Document section below:

Geographic disparity
Excluding some of the poorest from health reform shouldn’t be an option
One of the most disturbing challenges faced by American healthcare is the enormous geographic variability in both access and quality. We are one nation, and no matter which state we live in, we are all Americans. But (to paraphrase Bono) where we live actually determines if we live.
A poor person living in Massachusetts is more likely to have access to health insurance and healthcare than one who lives in Texas. Given what we know about the relationship of healthcare and health, this means that a poor resident of Texas faces the possibility of a less healthy, shorter life.
This geographic disparity is partially the result of the historic state-to-state coverage variation of low-income adults through Medicaid, the health insurance program for the poor. Unlike Medicare, which is federally administered, Medicaid is jointly administered and paid for by the federal and state governments.
Although the federal government picks up nearly 60% of program costs, states have a great deal of flexibility in setting eligibility standards. Therefore, when they had the option to do so, many states chose to exclude impoverished adults, most of whom work.
The Patient Protection and Affordable Care Act would have ended this inequitable Medicaid variation by establishing a nationally uniform floor for the nation’s poorest children and non-elderly adults. The federal government would have paid 100% of the costs for three years.
But the U.S. Supreme Court’s 2012 decision effectively stripped out this floor by permitting states to opt out of the adult expansion. Had the court ruled otherwise, 2014 would have seen Medicaid expanded to approximately 16 million poor Americans with an unprecedented and generous federal contribution.
Currently, as many as half the states plan to say no, leaving some 10 million adults, including 284,000 impoverished veterans who faithfully served our nation, yet again without health insurance.
This disparity, based solely on where an American happens to live, is unacceptable. The Obama administration may be able to move some of these “no” states to “yes” by allowing them to implement the expansion in nontraditional ways, such as by using federal
“When they had the option to do so, many states chose to exclude impoverished adults, most of whom work.”
Medicaid funds to buy coverage through the new health insurance exchanges established under the reform law.
Some states are sure to still say no. In a terrible twist of fate, geographic disparity will become more, rather than less pronounced as a result of the good intentions of the reform law.
Should we allow this geographic disparity to continue? As a physician, who had the privilege of leading one of the nation’s most effective healthcare safety net systems for 20 years, I think not. We need a solution.
Let’s look more closely at the one variation on the model that HHS’ secretary seems poised to allow. Under this approach, states would be permitted to implement the intended coverage expansion by enrolling their poorest residents, newly eligible for Medicaid under the reform law, in private health plans sold in the exchanges.

End of Document section.

→ **Instructions**
• a. Echo the piece on Medicaid geographic disparity word for word, starting at "This disparity, based" and ending at "under the reform law.".
• b. In the piece on Medicaid geographic disparity, what share of Medicaid program costs does the federal government pay?
• c. Does each statement below agree with the piece on Medicaid geographic disparity? Answer yes or no for each, quoting the words of the piece that decide it.
(i) Like Medicare, Medicaid is federally administered.
(ii) Under the reform law, the federal government would have paid 100% of the expansion's costs for three years.
(iii) As many as half the states plan to decline the adult expansion.

Listed records below:

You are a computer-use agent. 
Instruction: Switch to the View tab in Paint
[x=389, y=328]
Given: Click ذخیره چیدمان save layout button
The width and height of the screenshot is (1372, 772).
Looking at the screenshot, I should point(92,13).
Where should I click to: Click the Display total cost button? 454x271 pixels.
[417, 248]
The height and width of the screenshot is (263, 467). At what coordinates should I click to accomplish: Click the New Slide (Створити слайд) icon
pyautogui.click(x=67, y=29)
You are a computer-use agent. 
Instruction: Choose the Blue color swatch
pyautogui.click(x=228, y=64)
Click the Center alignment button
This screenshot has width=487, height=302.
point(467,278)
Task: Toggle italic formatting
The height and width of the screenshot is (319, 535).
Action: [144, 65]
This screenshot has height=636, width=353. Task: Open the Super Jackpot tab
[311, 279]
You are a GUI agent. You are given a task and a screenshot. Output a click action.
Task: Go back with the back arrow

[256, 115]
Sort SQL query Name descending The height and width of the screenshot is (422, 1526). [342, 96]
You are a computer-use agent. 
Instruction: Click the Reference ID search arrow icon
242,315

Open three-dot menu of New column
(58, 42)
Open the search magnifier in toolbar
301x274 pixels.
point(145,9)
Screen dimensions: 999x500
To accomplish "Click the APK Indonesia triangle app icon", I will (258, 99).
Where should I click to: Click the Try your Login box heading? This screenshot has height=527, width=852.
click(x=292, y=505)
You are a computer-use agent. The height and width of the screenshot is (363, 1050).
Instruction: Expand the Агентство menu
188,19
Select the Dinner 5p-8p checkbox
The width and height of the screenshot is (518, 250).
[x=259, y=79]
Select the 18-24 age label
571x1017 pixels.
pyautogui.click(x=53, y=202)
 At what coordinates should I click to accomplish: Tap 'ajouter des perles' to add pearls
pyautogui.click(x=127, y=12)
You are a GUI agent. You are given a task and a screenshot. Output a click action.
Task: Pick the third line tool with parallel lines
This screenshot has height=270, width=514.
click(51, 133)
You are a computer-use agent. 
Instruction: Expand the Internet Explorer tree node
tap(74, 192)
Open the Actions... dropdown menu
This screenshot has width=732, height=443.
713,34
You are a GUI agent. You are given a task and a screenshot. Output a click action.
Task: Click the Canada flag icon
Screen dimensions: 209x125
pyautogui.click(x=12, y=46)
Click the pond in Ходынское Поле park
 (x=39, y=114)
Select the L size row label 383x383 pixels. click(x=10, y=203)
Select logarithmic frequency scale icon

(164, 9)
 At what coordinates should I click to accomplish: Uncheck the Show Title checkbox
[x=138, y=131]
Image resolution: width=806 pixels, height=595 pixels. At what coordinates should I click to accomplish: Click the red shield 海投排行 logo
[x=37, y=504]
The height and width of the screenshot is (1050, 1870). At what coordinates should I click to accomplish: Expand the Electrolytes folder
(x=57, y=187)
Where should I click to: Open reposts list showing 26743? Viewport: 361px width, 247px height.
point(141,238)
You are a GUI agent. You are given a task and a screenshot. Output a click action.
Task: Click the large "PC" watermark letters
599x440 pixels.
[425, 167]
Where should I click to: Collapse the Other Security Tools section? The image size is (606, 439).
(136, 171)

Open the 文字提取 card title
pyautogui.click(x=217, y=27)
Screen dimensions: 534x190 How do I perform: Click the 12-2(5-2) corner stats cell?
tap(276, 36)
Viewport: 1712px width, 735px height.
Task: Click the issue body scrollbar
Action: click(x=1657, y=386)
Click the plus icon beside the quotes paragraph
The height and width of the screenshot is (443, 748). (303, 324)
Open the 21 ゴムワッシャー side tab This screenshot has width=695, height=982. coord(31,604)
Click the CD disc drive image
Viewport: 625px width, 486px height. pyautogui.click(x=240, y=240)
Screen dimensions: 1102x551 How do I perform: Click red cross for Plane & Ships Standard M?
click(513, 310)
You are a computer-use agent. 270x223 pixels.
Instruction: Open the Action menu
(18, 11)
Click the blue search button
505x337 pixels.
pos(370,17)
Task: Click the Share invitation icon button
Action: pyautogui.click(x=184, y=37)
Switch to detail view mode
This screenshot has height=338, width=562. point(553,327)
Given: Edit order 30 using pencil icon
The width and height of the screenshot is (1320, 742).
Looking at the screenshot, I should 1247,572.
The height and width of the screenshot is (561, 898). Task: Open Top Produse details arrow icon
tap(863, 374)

End of Listed records.

→ **Solutions in order**
• a.
This disparity, based solely on where an American happens to live, is unacceptable. The Obama administration may be able to move some of these “no” states to “yes” by allowing them to implement the expansion in nontraditional ways, such as by using federal
“When they had the option to do so, many states chose to exclude impoverished adults, most of whom work.”
Medicaid funds to buy coverage through the new health insurance exchanges established under the reform law.

• b. Nearly 60%.

• c.
(i) No: "Unlike Medicare, which is federally administered, Medicaid is jointly administered and paid for by the federal and state governments."
(ii) Yes: "The federal government would have paid 100% of the costs for three years."
(iii) Yes: "Currently, as many as half the states plan to say no"